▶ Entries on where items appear

* * * * * * *

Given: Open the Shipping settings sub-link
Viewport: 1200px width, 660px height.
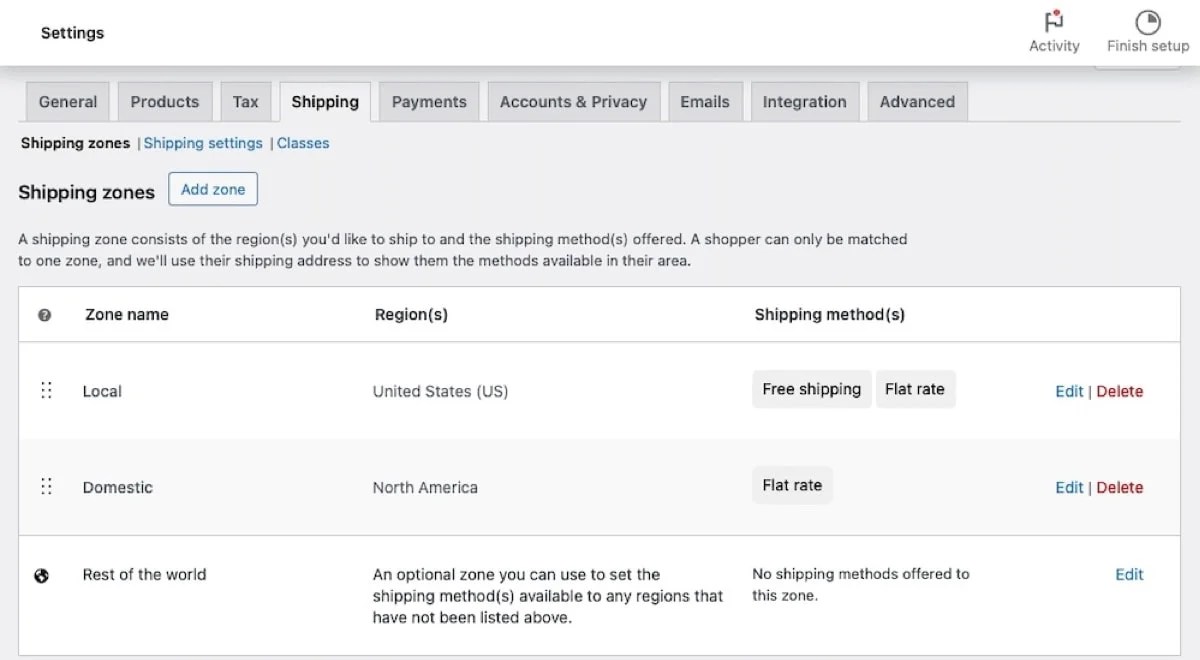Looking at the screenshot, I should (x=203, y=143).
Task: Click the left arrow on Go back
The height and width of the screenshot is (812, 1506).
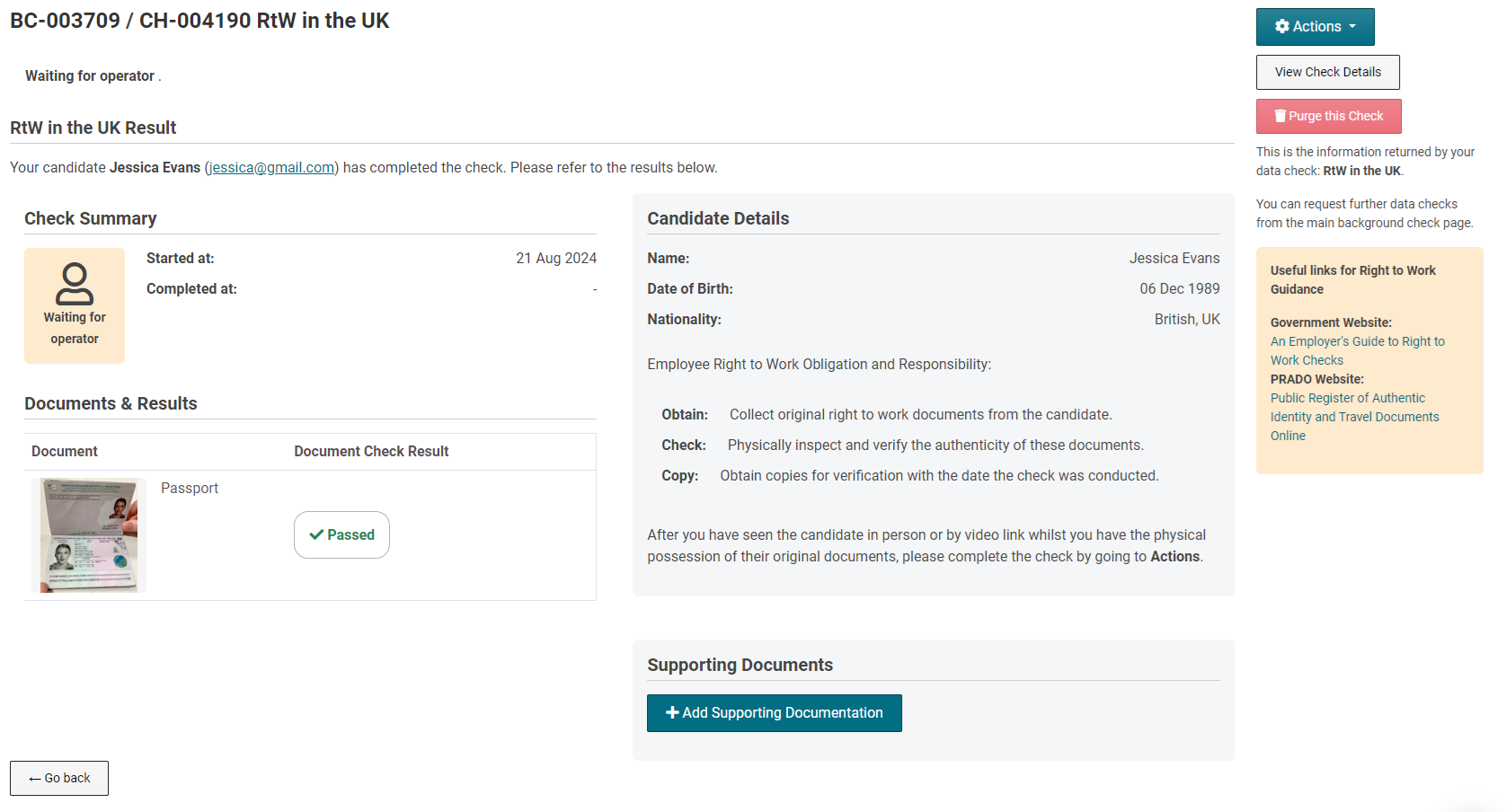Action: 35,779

* * * * * * *

▶ INSTRUCTIONS FOR THE TASK
Reproduce the items word for word, starting at the line containing "Task: Click the left arrow on Go back" and ending at the last line of the items above. Omit the pictures from your copy.

▶ OUTPUT
Task: Click the left arrow on Go back
The height and width of the screenshot is (812, 1506).
Action: 35,779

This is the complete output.